Data records:
+-------+
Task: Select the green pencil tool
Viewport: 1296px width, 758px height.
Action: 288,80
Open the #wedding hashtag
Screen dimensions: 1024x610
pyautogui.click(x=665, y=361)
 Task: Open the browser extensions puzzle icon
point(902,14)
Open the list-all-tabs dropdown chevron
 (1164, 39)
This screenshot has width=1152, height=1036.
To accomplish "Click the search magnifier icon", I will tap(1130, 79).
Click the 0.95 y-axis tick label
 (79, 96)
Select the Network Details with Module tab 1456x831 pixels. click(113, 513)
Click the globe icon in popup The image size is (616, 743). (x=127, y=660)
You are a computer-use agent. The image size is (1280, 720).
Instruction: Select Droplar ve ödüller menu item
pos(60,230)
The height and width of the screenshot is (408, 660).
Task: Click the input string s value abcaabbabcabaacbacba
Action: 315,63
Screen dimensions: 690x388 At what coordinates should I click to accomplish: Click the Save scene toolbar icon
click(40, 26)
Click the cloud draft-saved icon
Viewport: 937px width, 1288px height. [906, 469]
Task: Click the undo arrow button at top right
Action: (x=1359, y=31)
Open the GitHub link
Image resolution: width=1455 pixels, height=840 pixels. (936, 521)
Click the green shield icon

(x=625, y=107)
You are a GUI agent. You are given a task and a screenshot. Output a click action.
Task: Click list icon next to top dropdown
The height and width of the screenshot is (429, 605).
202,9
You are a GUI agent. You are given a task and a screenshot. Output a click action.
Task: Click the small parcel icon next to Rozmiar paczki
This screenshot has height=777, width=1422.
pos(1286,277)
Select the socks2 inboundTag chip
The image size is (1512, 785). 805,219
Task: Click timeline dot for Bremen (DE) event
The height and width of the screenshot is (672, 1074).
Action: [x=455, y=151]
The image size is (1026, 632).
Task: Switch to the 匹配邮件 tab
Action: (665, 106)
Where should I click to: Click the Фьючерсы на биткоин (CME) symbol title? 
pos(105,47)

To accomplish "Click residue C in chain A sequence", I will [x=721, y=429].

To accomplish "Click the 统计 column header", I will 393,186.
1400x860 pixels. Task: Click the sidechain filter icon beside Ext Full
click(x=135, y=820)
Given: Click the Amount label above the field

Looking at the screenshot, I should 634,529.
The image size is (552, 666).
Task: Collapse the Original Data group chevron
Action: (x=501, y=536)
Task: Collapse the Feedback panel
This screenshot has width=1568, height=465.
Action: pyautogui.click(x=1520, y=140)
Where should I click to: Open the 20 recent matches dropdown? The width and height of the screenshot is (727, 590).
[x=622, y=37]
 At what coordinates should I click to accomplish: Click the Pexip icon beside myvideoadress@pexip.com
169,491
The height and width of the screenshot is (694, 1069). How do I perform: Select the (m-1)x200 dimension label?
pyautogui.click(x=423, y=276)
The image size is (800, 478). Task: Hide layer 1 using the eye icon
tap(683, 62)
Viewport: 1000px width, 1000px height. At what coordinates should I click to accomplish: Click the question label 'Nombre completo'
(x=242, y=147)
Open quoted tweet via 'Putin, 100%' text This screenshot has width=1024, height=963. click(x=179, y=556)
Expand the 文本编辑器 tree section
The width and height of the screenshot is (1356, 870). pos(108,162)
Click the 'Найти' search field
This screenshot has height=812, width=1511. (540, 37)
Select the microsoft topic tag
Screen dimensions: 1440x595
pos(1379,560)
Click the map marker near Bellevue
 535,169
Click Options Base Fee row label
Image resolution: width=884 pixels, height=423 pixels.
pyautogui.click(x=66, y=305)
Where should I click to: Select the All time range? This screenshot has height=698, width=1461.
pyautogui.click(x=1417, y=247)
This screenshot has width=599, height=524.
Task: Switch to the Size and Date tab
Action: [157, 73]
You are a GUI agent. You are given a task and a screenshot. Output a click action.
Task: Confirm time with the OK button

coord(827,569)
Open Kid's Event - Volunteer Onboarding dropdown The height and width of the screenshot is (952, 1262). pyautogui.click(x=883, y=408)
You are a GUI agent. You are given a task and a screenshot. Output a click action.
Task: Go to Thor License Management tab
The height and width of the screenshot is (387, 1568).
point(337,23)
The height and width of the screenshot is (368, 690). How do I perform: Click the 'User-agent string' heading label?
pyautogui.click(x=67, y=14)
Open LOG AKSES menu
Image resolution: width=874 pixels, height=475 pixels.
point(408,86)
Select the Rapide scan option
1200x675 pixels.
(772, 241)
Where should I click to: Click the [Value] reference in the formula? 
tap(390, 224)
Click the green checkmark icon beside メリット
+-------+
__Request__.
Which lines in the entries above contain the word "what"? Return every such line in full, and treat uppercase and lowercase as different.

__Response to this task__.
Screen dimensions: 690x388 At what coordinates should I click to accomplish: Click the Save scene toolbar icon
 At what coordinates should I click to accomplish: Click the Pexip icon beside myvideoadress@pexip.com
Viewport: 1000px width, 1000px height. At what coordinates should I click to accomplish: Click the question label 'Nombre completo'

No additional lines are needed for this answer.